Lycopene, or provitamin A, has a range of diverse biological functions and actions, especially in relation to human health for its high nutritional value and contribution in disease defense. For example, it is known to be crucial for maintaining normal vision and associated with reduced risk of several degenerative diseases including cancer (Aggarwal and Shishodia, 2006, http://www.lycopene.org). Biosynthesis of Lycopene occurs in all photosynthetic organisms - bacteria, algae and plants, as well as in some non-photosynthetic bacteria and fungi. It belongs to a family of nutrients known as lycopene-natural pigments especially abundant in red, orange and yellow fruits and vegetables, and in dark green, leafy vegetables. Tomatoes hold the highest natural concentration of lycopene, but the pigment can also be found in watermelon, pink grapefruit, red guava, papaya and apricots, as well as in the skins of red grapes (http://www.findarticles.com/ p/articles/mi_m0FKA/is_4_65/ai_98921160, Evangelia et al., 2005).
E. coli is considered as a convenient bacterial host for heterologous lycopene production (kang et al., 2005). Most of the carotenogenic genes from bacteria, fungi and higher plants can be functionally expressed in this bacterium. Furthermore, plasmids belonging to different incompatibility groups with different antibiotic resistance markers are available. They can all be introduced simultaneously in E. coli for lycopene synthesis, enabling combinations of individual genes to be used. The potential of E. coli as a lycopene production system has been recently reviewed .

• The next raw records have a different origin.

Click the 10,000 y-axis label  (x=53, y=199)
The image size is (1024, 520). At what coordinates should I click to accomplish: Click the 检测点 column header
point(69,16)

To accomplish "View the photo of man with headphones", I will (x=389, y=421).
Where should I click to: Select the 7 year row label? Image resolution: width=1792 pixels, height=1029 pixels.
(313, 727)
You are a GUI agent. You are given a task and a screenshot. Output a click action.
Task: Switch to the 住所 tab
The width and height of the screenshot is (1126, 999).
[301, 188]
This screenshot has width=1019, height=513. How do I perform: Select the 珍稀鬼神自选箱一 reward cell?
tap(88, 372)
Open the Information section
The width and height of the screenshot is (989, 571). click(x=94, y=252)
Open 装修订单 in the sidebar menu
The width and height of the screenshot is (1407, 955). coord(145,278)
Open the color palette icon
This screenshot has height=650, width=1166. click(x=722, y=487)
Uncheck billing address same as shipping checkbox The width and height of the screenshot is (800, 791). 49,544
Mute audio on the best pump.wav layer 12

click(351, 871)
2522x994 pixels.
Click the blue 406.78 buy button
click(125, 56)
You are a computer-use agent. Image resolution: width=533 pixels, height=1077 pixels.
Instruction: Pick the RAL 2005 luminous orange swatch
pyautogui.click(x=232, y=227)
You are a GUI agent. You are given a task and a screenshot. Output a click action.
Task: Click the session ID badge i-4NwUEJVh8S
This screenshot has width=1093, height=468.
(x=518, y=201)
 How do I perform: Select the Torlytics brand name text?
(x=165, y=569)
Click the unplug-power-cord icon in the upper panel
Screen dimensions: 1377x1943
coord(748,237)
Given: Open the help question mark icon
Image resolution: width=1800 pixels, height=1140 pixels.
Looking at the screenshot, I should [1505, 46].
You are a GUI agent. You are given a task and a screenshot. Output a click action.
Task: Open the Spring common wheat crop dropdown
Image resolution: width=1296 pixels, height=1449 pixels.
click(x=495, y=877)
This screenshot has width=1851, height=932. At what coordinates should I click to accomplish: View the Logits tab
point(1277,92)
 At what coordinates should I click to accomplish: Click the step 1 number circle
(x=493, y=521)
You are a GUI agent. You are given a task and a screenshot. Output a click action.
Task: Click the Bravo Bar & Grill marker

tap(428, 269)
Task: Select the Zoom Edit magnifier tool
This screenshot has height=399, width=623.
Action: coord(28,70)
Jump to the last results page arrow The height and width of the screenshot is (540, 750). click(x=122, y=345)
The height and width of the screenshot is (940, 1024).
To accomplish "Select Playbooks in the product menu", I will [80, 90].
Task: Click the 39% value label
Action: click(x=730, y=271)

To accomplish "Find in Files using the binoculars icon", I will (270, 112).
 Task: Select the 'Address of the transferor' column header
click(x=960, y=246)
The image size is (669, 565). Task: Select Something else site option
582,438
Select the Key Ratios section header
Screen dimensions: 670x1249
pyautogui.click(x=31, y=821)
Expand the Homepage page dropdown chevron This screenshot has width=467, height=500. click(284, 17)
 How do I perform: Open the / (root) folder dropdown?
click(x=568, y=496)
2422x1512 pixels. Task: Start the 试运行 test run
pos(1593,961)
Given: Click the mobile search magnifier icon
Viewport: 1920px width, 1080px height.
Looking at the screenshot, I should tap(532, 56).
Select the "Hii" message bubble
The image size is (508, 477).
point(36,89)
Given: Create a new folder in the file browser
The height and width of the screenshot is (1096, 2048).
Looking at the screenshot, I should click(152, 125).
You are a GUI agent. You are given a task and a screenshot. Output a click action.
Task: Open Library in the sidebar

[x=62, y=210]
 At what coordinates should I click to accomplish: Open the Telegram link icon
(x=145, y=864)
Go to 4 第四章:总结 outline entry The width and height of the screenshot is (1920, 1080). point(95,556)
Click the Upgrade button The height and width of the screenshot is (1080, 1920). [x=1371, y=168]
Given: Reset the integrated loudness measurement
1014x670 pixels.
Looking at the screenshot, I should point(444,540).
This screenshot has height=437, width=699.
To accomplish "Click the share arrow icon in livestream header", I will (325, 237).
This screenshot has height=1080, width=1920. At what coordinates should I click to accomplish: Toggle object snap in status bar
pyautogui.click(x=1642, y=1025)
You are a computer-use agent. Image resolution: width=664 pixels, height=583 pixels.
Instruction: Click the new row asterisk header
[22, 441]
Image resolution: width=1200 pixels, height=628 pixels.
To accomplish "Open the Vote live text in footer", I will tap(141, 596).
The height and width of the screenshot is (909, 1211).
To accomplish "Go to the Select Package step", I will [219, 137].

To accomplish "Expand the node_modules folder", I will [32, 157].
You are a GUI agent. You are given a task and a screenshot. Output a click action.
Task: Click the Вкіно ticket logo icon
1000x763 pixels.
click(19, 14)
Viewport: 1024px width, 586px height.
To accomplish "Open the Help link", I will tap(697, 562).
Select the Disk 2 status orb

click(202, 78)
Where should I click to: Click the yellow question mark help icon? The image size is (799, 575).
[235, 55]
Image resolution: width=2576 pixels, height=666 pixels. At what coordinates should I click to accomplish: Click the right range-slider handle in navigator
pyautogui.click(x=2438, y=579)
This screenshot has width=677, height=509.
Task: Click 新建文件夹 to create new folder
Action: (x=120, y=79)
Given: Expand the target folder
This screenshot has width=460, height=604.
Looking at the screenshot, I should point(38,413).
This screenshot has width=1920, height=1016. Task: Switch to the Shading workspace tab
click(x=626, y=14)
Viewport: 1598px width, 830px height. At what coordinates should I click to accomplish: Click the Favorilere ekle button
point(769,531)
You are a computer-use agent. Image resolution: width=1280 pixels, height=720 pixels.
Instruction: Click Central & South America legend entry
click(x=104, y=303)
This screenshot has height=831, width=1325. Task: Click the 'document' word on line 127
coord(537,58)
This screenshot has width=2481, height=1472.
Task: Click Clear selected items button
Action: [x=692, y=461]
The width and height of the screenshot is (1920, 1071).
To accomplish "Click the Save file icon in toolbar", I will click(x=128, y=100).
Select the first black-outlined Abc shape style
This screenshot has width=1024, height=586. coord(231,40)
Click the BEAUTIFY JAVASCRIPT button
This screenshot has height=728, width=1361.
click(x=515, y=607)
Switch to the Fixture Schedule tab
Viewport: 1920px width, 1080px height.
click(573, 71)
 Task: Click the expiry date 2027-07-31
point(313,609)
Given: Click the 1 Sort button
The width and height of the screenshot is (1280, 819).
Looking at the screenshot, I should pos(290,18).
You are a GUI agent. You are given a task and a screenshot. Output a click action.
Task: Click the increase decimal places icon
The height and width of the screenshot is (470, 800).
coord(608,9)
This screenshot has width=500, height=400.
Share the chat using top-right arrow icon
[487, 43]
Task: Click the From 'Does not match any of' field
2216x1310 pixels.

Lycopene has been produced successfully by chemical or biological approaches. However, the latter is favored as natural product for safety considerations. Knowledge on the genes and enzymes in the lycopene pathway and the mechanisms by which accumulation or sequestration of lycopene take place in the cell have been figured out . Transformation with the plant phytoene synthase and the bacterial phytoene desaturase genes was carried out and resulted in mediated synthesis of lycopene from the substrate geranyl pyrophosphate. This information allows the possible recovery of bacterial strains with improved lycopene biosynthesis to be used in the development of new lycopene-rich food products for industrial purposes.

PLAN OF WORK
  1. Isolation of crtB, crtE and crtI from Erwinia herbicola using conventional PCR.
  2. Cloning of the desire sequences in the pCRScript cloning vector.
  3. Molecular assay for the cloning fragments.
  4. Growth and induction assay.
  5. Quantification of the mRNA levels and lycopene production.